LISTA DE ATIVIDADES.
1. No texto sobre o artigo de Michael Sandel, em que jornal e em que data saiu o artigo citado?
2. Prossiga o texto sobre o artigo de Michael Sandel a partir da última frase apresentada.

TEXTO DO DOCUMENTO.
■ ■ ■ ■ ■ ■ ■

Um interessante artigo do professor de filosofia política na universidade de Harvard, Michael Sandel (New York Times, 13 de abril de 2020) ajuda a conduzir o olhar para o que talvez precise ser feito neste voltar ao normal possível. A proposta é não só aproveitar todo o conhecimento médico adquirido com esta dramática experiência para melhorar os cuidados de saúde, mas encetar uma reflexão sobre solidariedade, desigualdade, meritocracia, elites e bem comum, questionando cada um sobre o que deve aos outros enquanto cidadão. Em suma uma renovação moral e política em nome da democracia. Ou o que já se designa por uma nova ordem mundial...

Remetendo para os valores que têm sustentado o contexto da globalização, demonstra como a lógica do mercado, o outsourcing, a deslocalização de empresas, os acordos de comércio livre, as novas tecnologias, a desregulação financeira, contribuíram sim, para o enriquecimento e poder de largas corporações à escala global e criaram também profundas clivagens entre grupos sociais, aprofundaram desigualdades, provocando ressentimento de tantas classes laborais condenadas ao desemprego e desvalorização profissional, e de onde têm vindo a surgir populismos, radicalismo e polarização política cavalgados por líderes medíocres e oportunistas por esse mundo além...

■ ■ ■ ■ ■ ■ ■

Entradas de dados guardadas:
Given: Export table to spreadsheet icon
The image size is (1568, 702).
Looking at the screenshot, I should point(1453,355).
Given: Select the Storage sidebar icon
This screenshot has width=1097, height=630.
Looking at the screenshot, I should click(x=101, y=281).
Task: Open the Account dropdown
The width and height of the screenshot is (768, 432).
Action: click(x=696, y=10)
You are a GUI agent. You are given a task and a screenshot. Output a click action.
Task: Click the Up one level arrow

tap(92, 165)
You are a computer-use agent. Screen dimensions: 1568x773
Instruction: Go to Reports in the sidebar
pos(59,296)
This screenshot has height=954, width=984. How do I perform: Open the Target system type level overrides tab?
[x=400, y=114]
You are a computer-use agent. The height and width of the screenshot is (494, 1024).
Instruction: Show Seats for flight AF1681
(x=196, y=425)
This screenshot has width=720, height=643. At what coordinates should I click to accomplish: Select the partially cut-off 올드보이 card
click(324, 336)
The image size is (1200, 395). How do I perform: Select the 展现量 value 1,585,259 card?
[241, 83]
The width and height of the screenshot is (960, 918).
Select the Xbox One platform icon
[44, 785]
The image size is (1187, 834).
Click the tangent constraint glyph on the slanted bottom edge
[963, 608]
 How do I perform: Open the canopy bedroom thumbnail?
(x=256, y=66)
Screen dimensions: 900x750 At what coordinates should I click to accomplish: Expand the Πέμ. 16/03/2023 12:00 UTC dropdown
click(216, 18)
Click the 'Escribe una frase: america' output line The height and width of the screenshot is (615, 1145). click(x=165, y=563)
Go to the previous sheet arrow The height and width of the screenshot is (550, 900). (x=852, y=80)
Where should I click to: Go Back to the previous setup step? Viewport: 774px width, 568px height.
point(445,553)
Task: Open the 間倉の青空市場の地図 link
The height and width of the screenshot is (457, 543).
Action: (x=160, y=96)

■ ■ ■ ■ ■ ■ ■

RESULTADOS POR ORDEM.
1. No New York Times, a 13 de abril de 2020.

2.
Questiona ainda que salários têm sido auferidos nas décadas mais recentes, que permitam a cada trabalhador sustentar-se e à sua família condignamente, de modo a sentir-se gratificado e valorizado pela comunidade onde se insere. E indica exemplos de profissões, atividades que embora fora do sortilégio dos génios da indústria financeira de Wall Street, trabalham na economia real, produzindo bens e serviços essenciais – e como esta pandemia lhes deu a ribalta! – cujos salários têm sido estagnados, cortados, reduzidos e incertas, adiadas, ou suprimidas expetativas de carreira, enquanto a sociedade cada vez mais os desvaloriza, em detrimento dos lucros e dividendos, tidos como legítimas e justas expectativas, por gananciosos acionistas de grandes grupos empresariais (alguns despediram dezenas de trabalhadores logo no início do confinamento). E os justos salários de quem trabalha, não serão também uma legítima expectativa? Poderá a resposta estar entre as políticas de avanços e recuos da solidariedade europeia, arrancadas a ferros e de má vontade?

Esta pandemia forçou-nos a olhar para muitas das tais profissões socialmente desvalorizadas, onde os trabalhadores não podem dar-se ao luxo do teletrabalho ou de reuniões via Skype ou Zoom, mas sem os quais a sociedade não sobrevive, - limpeza, recolha de lixo, auxiliar hospitalar, produção e distribuição alimentar, supermercados e armazéns de víveres, etc. – auferindo baixos salários, em regra o salário mínimo no nosso país, pondo a sua vida em risco, tal como os heroicos profissionais de saúde, para que nos pudéssemos confinar no conforto dos nossos lares...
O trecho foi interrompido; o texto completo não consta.